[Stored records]

-=-=-

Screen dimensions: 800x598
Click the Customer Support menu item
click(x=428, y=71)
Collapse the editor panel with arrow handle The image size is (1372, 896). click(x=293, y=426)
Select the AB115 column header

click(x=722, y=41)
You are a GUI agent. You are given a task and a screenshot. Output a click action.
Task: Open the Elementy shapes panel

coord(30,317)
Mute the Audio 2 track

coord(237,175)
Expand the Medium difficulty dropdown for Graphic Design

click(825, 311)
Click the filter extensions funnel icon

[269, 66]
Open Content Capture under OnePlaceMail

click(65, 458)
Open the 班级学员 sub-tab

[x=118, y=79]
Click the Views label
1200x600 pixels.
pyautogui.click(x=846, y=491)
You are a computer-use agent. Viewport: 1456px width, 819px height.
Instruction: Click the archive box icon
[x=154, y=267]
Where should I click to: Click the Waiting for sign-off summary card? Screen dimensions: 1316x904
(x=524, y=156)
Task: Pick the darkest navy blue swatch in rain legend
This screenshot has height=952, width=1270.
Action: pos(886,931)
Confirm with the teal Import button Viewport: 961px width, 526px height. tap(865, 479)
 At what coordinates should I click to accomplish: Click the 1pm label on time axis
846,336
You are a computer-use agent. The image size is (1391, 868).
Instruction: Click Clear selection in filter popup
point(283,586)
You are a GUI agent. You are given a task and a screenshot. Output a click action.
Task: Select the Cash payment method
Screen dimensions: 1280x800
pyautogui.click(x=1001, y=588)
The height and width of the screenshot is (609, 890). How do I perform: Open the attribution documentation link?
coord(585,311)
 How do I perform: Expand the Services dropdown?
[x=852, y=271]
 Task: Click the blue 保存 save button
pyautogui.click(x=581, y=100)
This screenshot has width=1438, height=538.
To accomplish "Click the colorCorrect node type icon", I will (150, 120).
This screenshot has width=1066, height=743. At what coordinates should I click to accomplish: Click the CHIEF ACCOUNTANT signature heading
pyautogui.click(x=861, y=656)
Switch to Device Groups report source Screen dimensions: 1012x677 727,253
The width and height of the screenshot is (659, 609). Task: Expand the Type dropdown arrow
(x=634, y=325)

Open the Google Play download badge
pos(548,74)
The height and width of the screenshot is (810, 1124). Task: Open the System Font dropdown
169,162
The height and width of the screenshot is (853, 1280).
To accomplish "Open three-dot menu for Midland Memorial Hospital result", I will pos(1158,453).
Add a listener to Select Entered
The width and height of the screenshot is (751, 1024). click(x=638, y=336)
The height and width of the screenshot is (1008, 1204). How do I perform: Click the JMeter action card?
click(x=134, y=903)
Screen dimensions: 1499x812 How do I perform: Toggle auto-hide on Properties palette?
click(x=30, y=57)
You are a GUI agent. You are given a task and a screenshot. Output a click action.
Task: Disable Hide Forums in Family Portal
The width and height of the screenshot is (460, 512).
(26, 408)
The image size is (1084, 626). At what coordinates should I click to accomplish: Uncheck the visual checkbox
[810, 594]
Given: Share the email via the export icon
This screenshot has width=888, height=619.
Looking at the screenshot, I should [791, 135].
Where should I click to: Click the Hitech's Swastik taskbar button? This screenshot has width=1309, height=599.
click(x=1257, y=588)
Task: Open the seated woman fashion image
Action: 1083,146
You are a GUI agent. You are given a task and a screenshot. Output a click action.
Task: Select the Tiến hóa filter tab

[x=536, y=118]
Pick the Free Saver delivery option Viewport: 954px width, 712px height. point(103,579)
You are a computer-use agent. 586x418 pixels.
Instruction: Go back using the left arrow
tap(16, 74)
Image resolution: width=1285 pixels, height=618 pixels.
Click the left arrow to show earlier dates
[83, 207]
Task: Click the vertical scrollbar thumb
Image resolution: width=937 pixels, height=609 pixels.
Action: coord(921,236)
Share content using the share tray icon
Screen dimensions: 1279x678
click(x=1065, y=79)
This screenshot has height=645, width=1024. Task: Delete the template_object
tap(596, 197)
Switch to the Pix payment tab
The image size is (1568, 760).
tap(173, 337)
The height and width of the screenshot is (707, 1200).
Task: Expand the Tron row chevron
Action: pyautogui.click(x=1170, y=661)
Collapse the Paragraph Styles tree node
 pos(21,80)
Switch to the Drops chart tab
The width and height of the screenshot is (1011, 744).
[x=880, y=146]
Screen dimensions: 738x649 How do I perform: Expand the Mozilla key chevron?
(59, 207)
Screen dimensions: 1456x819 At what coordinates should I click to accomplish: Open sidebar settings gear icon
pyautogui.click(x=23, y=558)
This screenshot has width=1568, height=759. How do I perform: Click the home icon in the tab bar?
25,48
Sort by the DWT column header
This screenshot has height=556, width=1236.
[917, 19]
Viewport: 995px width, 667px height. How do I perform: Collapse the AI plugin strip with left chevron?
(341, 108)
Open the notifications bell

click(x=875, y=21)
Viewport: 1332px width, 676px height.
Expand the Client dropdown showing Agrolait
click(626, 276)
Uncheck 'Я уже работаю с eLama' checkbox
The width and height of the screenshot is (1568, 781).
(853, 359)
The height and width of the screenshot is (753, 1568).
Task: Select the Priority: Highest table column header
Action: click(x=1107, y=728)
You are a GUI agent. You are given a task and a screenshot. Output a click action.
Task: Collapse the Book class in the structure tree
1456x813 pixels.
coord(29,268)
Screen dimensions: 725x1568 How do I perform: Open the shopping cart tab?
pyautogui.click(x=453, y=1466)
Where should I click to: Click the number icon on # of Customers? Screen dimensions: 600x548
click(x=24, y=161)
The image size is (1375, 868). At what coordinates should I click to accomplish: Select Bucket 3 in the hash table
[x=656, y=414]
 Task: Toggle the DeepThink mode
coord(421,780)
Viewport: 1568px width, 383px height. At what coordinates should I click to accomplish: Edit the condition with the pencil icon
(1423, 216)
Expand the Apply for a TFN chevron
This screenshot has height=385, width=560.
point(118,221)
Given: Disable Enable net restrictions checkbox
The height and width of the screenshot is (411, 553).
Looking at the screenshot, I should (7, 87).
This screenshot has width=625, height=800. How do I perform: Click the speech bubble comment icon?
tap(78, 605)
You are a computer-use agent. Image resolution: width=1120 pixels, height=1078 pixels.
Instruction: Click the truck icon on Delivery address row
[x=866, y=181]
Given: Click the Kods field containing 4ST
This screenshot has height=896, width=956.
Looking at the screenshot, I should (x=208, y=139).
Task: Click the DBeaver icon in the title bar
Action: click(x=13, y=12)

-=-=-

__ABOUT THIS EXERCISE__
Taking the entries above, write out exactly the lines starting with the line containing "Task: Click the vertical scrollbar thumb" and going on through the line containing "Viewport: 1332px width, 676px height.", both included, and nothing else.

__PROBLEM SOLUTION__
Task: Click the vertical scrollbar thumb
Image resolution: width=937 pixels, height=609 pixels.
Action: coord(921,236)
Share content using the share tray icon
Screen dimensions: 1279x678
click(x=1065, y=79)
This screenshot has height=645, width=1024. Task: Delete the template_object
tap(596, 197)
Switch to the Pix payment tab
The image size is (1568, 760).
tap(173, 337)
The height and width of the screenshot is (707, 1200).
Task: Expand the Tron row chevron
Action: pyautogui.click(x=1170, y=661)
Collapse the Paragraph Styles tree node
 pos(21,80)
Switch to the Drops chart tab
The width and height of the screenshot is (1011, 744).
[x=880, y=146]
Screen dimensions: 738x649 How do I perform: Expand the Mozilla key chevron?
(59, 207)
Screen dimensions: 1456x819 At what coordinates should I click to accomplish: Open sidebar settings gear icon
pyautogui.click(x=23, y=558)
This screenshot has width=1568, height=759. How do I perform: Click the home icon in the tab bar?
25,48
Sort by the DWT column header
This screenshot has height=556, width=1236.
[917, 19]
Viewport: 995px width, 667px height. How do I perform: Collapse the AI plugin strip with left chevron?
(341, 108)
Open the notifications bell

click(x=875, y=21)
Viewport: 1332px width, 676px height.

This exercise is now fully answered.